Exercise material
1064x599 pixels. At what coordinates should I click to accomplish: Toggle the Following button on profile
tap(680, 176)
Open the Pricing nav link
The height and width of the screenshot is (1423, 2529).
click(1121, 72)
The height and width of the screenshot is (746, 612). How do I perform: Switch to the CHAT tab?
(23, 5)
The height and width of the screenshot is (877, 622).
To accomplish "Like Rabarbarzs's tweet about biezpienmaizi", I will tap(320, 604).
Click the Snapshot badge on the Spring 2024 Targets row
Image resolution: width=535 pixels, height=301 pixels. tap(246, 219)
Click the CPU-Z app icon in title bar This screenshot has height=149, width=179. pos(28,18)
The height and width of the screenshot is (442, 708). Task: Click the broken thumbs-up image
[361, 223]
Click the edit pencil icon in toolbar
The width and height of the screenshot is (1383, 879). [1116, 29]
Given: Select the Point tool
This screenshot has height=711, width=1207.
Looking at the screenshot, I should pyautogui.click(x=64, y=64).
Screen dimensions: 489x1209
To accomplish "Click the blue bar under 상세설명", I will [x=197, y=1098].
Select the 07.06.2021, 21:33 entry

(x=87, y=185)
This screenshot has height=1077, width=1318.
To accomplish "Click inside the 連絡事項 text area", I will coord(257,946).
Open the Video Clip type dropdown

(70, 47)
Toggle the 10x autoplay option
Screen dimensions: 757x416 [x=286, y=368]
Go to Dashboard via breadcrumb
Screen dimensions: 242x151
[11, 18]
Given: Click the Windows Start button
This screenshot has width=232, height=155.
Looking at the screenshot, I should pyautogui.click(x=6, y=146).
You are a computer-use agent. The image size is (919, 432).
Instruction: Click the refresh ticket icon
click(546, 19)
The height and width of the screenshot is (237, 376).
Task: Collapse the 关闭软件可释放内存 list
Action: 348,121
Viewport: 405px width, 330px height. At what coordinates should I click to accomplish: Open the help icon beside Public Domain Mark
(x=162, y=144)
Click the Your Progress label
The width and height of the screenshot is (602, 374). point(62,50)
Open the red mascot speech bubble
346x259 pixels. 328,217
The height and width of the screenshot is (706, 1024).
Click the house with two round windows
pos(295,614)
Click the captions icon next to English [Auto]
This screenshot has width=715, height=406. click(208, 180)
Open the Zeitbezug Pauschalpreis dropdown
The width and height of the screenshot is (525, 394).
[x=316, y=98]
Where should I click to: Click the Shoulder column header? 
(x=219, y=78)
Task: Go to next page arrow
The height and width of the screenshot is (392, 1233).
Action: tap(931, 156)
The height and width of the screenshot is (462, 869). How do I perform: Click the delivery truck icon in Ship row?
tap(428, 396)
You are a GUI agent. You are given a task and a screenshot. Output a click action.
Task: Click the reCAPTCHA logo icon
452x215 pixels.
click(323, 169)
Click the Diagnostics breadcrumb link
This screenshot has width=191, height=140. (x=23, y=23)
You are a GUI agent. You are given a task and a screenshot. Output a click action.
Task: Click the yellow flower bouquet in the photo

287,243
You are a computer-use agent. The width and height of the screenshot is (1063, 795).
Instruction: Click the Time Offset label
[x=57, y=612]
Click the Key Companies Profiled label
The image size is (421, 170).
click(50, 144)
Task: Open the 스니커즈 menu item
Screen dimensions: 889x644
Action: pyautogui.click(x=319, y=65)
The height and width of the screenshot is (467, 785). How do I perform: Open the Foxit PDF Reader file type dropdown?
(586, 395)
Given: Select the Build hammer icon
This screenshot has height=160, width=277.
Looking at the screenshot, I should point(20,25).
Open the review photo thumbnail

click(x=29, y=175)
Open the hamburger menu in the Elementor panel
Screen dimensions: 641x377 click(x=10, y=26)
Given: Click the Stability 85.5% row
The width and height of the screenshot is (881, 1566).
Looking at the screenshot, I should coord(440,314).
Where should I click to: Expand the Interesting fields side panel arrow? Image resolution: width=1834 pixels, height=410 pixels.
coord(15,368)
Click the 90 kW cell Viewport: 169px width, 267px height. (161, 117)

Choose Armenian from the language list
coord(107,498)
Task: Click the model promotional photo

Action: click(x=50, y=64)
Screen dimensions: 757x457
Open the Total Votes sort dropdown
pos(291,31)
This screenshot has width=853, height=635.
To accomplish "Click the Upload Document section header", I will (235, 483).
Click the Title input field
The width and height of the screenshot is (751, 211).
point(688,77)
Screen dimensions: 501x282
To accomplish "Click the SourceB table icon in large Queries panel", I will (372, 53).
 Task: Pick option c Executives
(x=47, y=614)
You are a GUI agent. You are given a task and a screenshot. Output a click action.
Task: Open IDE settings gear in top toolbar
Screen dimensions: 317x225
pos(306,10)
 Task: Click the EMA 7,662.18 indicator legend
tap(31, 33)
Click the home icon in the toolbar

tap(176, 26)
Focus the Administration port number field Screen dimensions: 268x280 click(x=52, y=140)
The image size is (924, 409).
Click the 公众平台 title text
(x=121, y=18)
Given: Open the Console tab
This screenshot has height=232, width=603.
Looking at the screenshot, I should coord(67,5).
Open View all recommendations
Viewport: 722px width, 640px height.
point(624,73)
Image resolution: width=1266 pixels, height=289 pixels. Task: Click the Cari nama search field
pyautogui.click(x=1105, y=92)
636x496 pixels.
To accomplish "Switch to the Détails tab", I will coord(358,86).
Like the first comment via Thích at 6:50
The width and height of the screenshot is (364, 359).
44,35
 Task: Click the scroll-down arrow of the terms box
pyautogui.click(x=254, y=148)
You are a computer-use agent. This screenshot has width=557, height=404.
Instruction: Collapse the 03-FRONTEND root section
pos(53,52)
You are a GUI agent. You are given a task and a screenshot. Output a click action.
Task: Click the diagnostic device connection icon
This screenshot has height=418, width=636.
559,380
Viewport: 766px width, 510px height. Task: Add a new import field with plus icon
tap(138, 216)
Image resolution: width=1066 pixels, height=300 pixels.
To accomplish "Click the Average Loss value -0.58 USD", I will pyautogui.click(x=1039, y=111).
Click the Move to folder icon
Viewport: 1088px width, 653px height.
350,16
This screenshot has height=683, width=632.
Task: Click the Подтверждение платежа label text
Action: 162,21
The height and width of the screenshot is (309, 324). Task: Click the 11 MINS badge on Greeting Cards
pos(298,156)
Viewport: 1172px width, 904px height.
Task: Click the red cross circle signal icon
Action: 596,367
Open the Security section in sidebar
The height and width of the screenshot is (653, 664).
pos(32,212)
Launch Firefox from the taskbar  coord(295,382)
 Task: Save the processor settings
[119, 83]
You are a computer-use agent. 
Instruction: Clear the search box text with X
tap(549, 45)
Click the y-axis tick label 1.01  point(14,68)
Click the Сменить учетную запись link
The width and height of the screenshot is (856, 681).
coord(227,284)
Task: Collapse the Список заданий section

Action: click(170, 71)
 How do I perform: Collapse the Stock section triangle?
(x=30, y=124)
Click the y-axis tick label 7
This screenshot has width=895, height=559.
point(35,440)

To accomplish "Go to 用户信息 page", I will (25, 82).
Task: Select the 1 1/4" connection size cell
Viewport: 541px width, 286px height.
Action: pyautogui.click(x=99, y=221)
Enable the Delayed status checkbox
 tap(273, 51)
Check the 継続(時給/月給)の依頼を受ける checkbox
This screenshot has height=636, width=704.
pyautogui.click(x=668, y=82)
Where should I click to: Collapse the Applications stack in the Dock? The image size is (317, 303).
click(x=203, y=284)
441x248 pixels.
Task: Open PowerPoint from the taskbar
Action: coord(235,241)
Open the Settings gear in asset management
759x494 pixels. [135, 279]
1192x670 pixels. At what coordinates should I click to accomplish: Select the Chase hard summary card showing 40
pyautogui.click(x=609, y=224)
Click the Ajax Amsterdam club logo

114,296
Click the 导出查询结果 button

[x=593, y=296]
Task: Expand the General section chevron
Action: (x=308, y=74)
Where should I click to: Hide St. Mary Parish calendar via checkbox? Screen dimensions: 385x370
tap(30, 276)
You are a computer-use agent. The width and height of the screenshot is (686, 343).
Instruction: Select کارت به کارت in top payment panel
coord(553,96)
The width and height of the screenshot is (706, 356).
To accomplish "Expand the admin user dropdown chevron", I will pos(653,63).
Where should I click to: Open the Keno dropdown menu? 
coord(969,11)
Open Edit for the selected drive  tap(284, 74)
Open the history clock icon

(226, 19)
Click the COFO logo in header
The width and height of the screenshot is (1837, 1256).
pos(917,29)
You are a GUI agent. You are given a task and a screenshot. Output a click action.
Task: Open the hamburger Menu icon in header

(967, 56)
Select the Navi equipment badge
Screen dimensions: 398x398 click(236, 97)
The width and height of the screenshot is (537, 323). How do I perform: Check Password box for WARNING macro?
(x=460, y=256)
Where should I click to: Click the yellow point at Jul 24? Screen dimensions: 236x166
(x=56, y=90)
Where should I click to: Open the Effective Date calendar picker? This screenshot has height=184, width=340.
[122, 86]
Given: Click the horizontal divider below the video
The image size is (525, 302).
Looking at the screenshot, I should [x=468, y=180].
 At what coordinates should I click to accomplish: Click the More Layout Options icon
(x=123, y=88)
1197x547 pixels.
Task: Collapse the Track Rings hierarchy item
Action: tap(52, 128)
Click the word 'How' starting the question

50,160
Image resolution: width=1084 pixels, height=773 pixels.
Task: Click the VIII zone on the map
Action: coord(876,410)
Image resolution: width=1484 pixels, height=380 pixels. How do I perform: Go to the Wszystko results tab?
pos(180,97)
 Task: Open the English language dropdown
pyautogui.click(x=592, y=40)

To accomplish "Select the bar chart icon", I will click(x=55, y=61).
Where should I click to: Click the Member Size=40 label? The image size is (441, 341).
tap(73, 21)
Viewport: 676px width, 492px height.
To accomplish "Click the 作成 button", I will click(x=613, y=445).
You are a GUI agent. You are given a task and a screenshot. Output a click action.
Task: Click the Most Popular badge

Activity
Every line of the listing that includes the word "page" belongs in the answer.

Response area
Task: Go to next page arrow
To accomplish "Go to 用户信息 page", I will (25, 82).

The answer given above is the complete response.